Harland and Wolff: bitter present, ugly past

Belfast shipyard Harland and Wolff once employed 35,000 people writes Barney Cassidy. Its workforce was the aristocracy of the city’s working class. They were heavily unionised and well paid by local standards. They were also enthusiastic participants in every major sectarian pogrom in 19th and 20th centuries, an aspect of the firm’s history that is being ignored in favour of Titanic themed nostalgia in virtually all the coverage of the struggle to save the jobs. Yet precisely the same political allegiance to an industrial strategy determined by the needs of British imperialism is hobbling the workers’ fightback.

The yard is now owned by Dolphin Drilling and is in the hands of administrators. This means that the 125 people still working there are almost certainly going to lose their jobs.

The union response has been abysmal. Unite issued a statement calling for the yard to be given work refitting aircraft carriers, building frigates and assembling submarines for the British navy’s imperialist adventures. John McDonnell has visited the workers and has suggested that the yard diversifies into making new products.

Before we offer some pointers to a possible programme for defending the jobs, it is useful to make an honest account both of the company’s history and the environmental impact of the shipping industry.

The past

Catholics were denied all access to the permanent unionised jobs for much of the 19th and 20th century and the workforce was frequently involved in large scale sectarian violence against unskilled, casual Catholic labourers who were allowed to work in the nearby docks.

In 1886 an estimated 1000 shipwrights attacked and drove away Catholic navvies. In 1920 Catholics and socialists were violently driven out of Harland and Wolff in a foretaste of the large-scale sectarian violence which was part of the creation of the six-county state. In the 1960s and 70s trade union members who were also, members of loyalist murder gangs organised strikes along with the most reactionary forces in Irish
politics as part of what had the potential to be a fascist coup. The firm’s management at the time turned a blind eye to the militant sectarianism and the workers were happy to blur the distinction between local union officials and sectarian gunmen.

If there is one thing to be learned from this history it is that unionised workers are not a progressive force if their power is directed at maintaining a reactionary status quo.

A possible future

The workers are calling for nationalisation which is the right demand but it needs to take account of ecological realities as well. Shipping produces as much CO2 as Germany or Japan. Much of the cargo that is transported across the planet is disposable plastic tat that ends up as landfill in a matter of weeks. It would better if it wasn’t made or shipped at all.

Shipping is also responsible for noise pollution, discharging sewage and oil, the transport of invasive aquatic species. A future based on building more vessels to create more ecological damage is not sustainable.

The Irish coastline is a visible reminder of the potential of wave and wind energy.
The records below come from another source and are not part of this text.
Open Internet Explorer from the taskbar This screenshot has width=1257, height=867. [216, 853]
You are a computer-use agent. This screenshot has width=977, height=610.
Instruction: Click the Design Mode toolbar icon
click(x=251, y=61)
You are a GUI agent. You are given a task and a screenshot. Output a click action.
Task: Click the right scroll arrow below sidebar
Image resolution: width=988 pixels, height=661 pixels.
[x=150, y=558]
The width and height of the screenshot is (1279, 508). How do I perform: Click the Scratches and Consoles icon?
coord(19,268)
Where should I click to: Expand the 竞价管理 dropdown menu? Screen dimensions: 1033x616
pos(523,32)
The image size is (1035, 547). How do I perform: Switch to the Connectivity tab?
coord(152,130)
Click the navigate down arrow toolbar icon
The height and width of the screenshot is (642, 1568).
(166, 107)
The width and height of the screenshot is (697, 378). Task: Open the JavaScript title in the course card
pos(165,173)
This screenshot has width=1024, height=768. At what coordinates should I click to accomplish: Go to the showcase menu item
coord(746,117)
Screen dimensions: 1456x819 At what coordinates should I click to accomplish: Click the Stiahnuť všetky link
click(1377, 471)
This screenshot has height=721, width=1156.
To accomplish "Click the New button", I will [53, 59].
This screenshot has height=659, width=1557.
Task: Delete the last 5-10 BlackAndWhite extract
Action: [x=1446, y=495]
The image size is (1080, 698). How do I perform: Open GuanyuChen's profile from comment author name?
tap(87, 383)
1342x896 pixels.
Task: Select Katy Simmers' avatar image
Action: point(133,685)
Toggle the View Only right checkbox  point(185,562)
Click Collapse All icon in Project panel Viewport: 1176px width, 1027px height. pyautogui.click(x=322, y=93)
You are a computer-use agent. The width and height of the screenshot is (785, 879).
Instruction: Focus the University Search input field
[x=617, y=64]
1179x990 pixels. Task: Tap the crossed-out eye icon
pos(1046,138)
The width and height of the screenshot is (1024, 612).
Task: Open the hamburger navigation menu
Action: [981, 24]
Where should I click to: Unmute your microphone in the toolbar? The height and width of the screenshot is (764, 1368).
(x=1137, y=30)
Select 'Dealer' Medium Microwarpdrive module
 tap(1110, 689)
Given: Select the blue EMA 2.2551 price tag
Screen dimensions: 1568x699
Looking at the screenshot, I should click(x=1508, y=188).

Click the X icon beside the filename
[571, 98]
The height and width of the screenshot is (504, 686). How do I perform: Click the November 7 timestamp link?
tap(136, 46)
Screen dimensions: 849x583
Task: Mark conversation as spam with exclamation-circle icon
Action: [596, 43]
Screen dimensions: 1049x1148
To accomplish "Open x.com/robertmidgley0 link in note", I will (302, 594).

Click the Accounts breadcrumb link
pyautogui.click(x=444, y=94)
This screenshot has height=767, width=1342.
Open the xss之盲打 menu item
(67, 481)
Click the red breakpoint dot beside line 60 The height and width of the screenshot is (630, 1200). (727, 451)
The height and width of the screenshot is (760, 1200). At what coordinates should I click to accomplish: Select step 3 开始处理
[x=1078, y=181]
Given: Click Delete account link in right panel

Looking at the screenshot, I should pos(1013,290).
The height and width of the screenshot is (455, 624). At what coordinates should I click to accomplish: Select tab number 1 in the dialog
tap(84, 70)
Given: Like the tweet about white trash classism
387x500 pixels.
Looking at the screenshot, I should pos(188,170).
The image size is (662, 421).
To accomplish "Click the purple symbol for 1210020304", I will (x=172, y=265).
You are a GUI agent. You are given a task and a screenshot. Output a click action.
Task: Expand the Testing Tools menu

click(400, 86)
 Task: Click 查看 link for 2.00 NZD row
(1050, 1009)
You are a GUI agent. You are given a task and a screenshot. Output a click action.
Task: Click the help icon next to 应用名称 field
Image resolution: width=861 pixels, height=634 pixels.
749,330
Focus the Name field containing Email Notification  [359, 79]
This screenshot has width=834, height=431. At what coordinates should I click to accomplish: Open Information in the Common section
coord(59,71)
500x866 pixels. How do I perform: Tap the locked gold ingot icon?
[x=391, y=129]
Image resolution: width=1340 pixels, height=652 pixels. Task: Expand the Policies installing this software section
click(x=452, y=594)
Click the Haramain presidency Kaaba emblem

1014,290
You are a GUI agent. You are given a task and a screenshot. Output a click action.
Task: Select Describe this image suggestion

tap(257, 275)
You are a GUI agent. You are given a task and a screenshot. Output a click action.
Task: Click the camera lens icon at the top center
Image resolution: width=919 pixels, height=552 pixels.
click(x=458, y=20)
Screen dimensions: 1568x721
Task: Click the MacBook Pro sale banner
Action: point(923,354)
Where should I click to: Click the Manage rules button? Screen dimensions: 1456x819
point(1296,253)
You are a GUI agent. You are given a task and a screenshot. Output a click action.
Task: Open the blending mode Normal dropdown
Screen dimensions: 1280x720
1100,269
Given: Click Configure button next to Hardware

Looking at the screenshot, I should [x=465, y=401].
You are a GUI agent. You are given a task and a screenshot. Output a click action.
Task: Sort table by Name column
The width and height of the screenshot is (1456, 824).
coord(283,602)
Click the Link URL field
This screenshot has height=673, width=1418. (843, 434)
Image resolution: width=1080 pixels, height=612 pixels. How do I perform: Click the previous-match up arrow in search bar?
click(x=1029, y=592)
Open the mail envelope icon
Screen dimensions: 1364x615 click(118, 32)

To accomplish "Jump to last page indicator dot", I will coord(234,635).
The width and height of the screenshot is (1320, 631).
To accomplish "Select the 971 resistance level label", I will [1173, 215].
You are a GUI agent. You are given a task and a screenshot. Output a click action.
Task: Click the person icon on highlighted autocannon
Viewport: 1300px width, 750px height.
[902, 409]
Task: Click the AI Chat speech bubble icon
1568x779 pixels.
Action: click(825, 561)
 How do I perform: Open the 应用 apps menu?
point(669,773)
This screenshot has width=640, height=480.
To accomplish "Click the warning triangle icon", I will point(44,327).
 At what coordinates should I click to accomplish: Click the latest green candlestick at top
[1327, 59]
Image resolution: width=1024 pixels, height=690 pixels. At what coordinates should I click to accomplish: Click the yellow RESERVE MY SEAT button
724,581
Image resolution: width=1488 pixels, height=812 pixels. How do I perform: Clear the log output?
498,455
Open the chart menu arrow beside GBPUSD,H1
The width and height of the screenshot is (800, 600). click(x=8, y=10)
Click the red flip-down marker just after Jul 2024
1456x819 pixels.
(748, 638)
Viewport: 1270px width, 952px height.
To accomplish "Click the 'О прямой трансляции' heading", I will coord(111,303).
A crash programme of investment to retool Harland and Wolff, retrain the existing workforce and overcome some of the technology’s current limitations is an obvious route for a nationalised company to take and fits in perfectly with Labour’s priorities.

However, if the jobs are saved and the land isn’t sold off for another luxury development, any plan for the future must also take in to account the firm’s violent sectarian past and its workforce must never again be allowed to become the militant vanguard of a sectarian ideology.